### Provided information ###

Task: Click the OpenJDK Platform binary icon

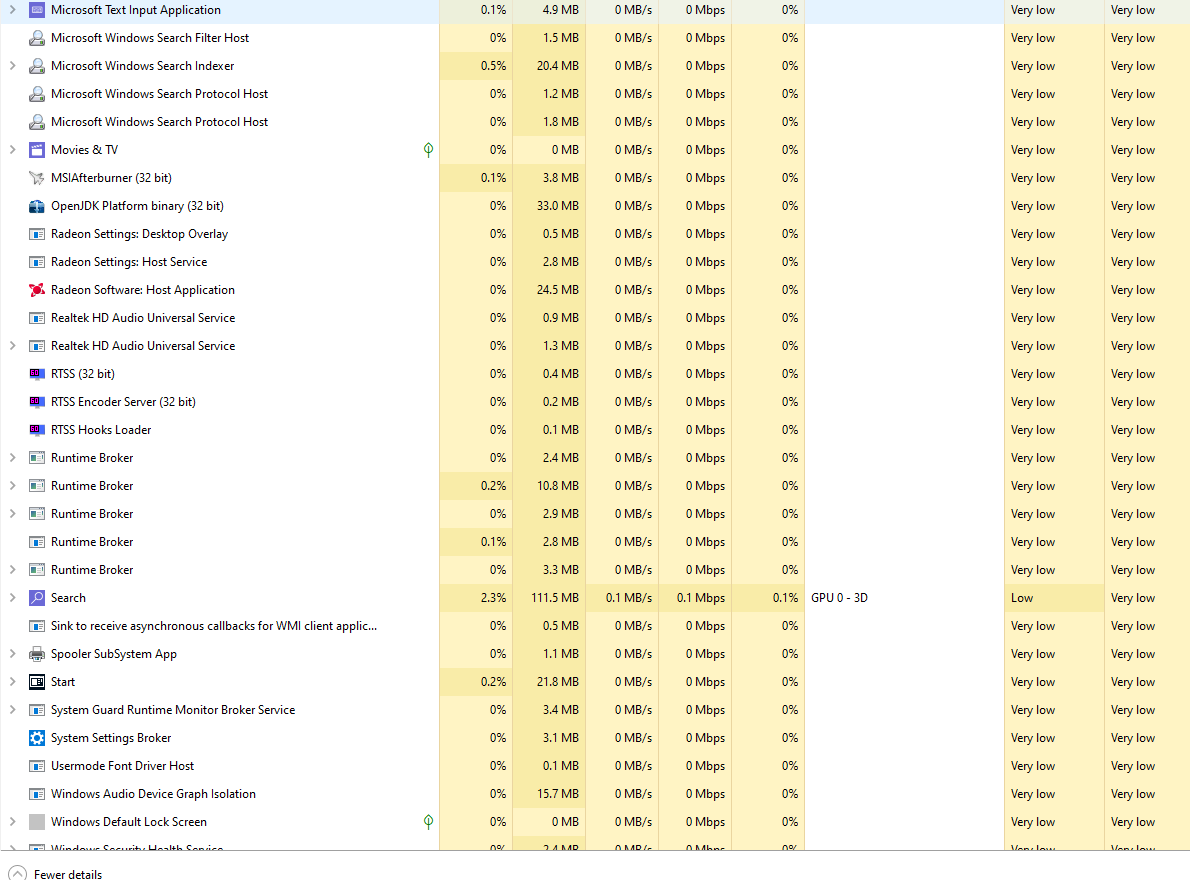Action: 37,206
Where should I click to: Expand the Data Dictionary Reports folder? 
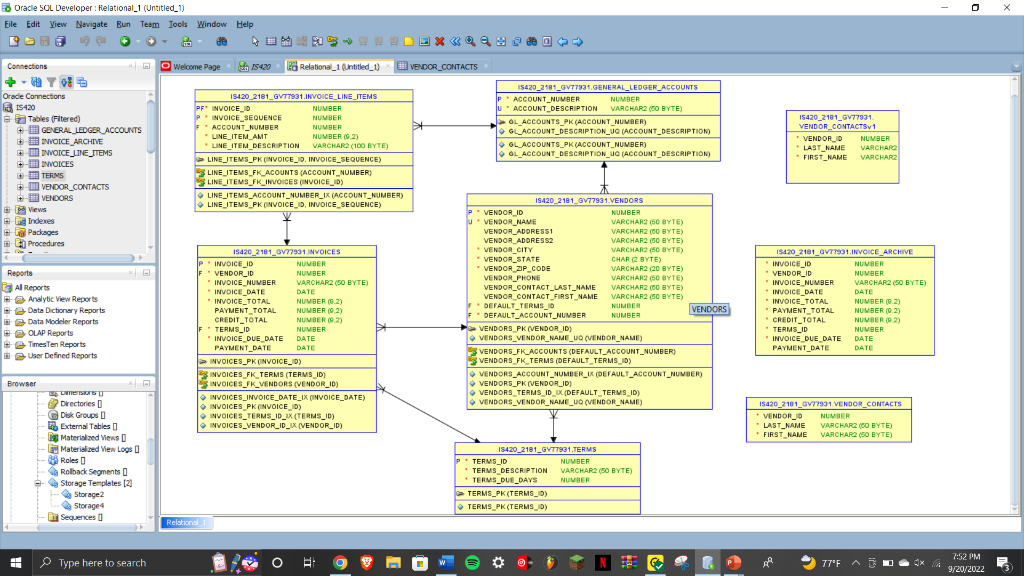pos(7,310)
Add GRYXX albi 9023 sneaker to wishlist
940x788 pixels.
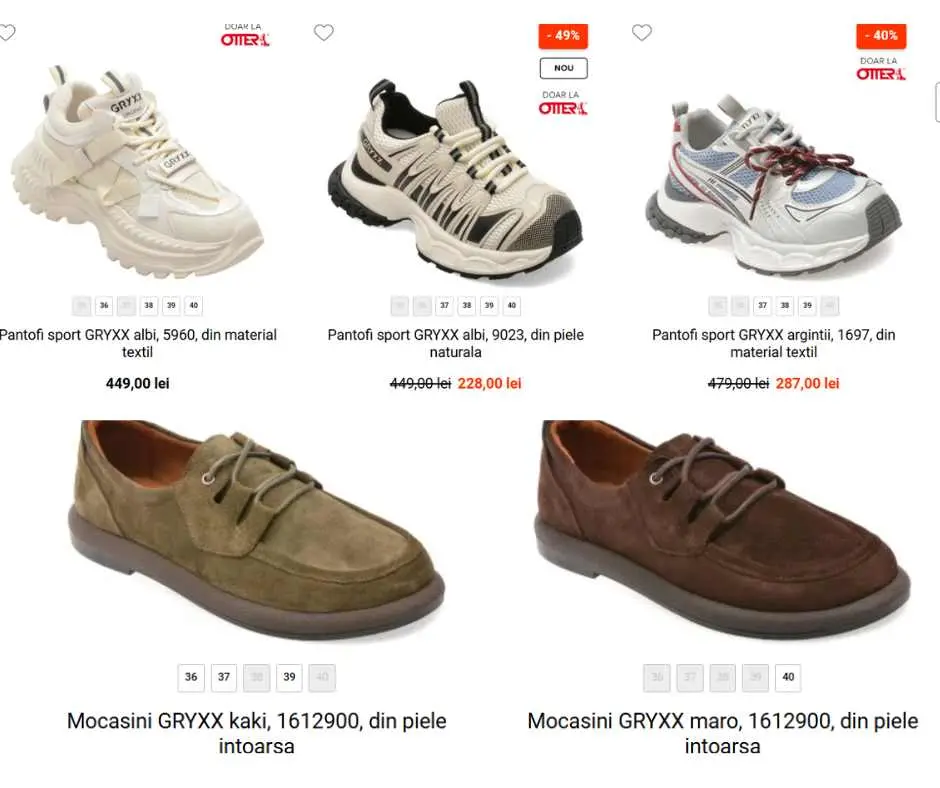(x=324, y=32)
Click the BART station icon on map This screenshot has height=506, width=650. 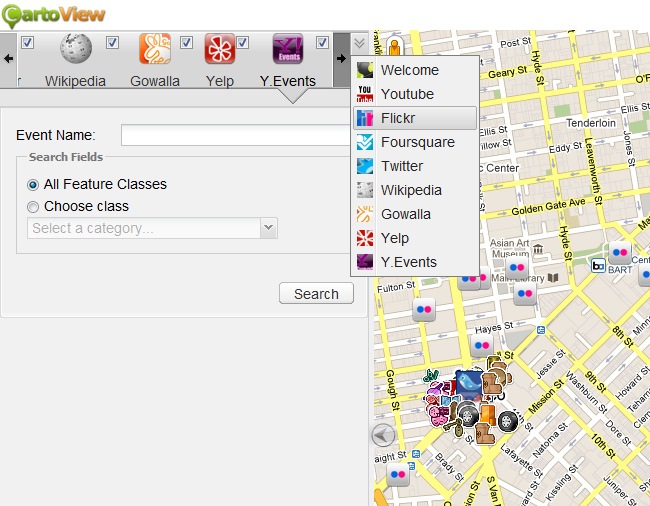[598, 266]
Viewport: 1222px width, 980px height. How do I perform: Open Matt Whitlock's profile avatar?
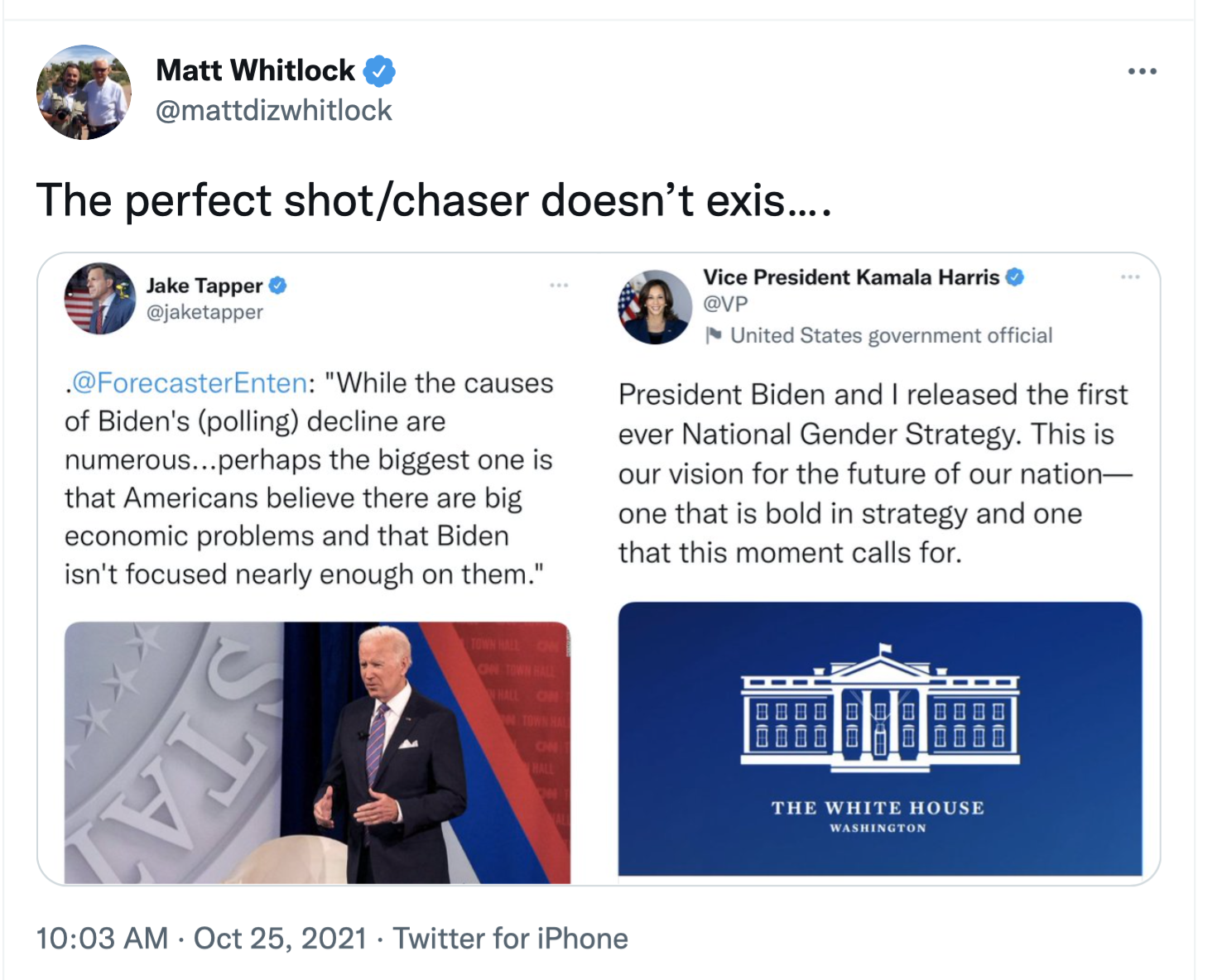pos(84,92)

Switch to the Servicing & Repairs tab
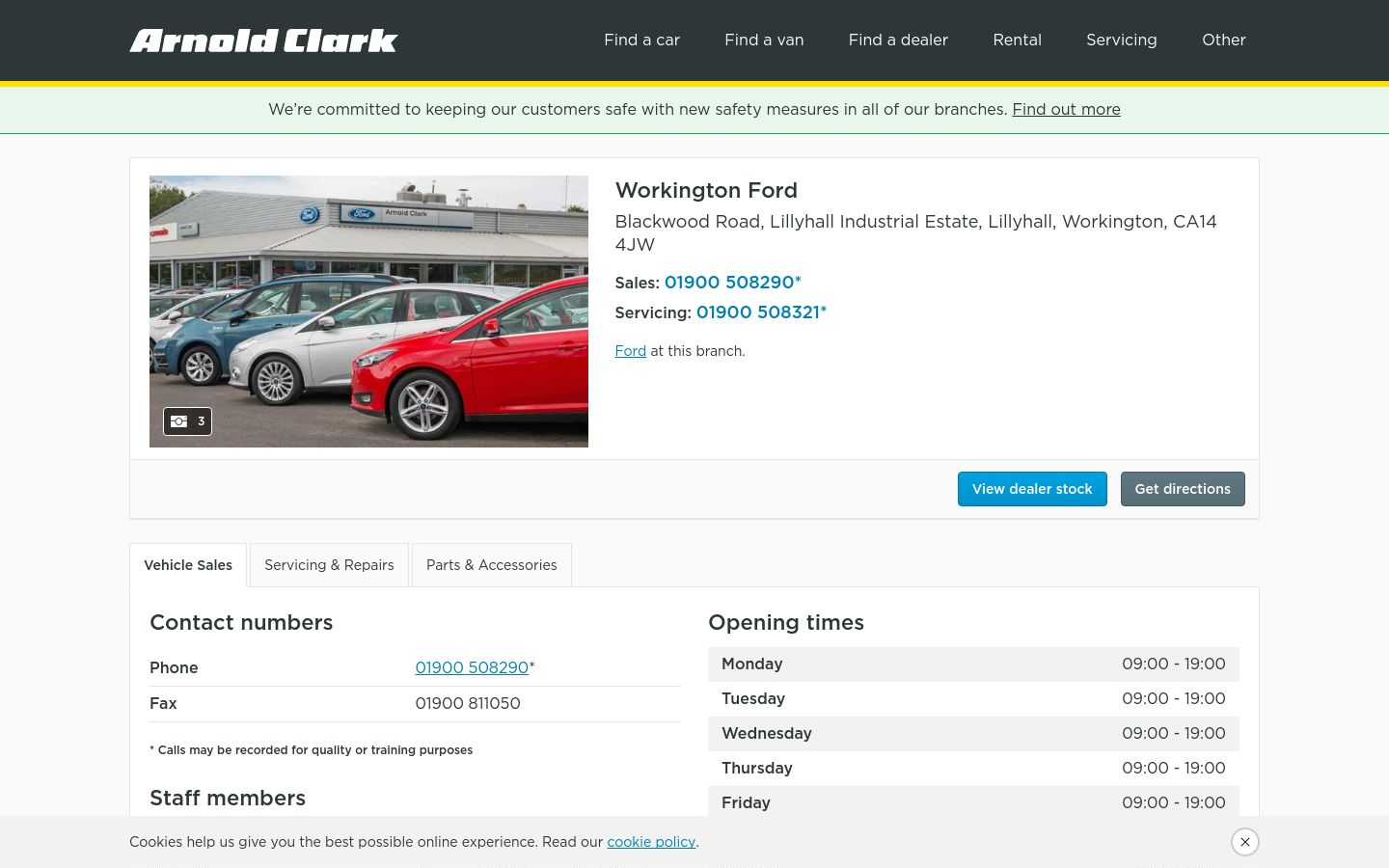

###

_What is needed_:
Starting with the first line of the data and going on through the line with "(x=324, y=32)", write every line out again, requests included, and shift each coordinate in the answers by adding 150 to it. Leave the pictures out.

_Solution to this task_:
Task: Click the OpenJDK Platform binary icon

Action: 187,356
Where should I click to: Expand the Data Dictionary Reports folder? 
pos(157,460)
Add GRYXX albi 9023 sneaker to wishlist
940x788 pixels.
(x=474, y=182)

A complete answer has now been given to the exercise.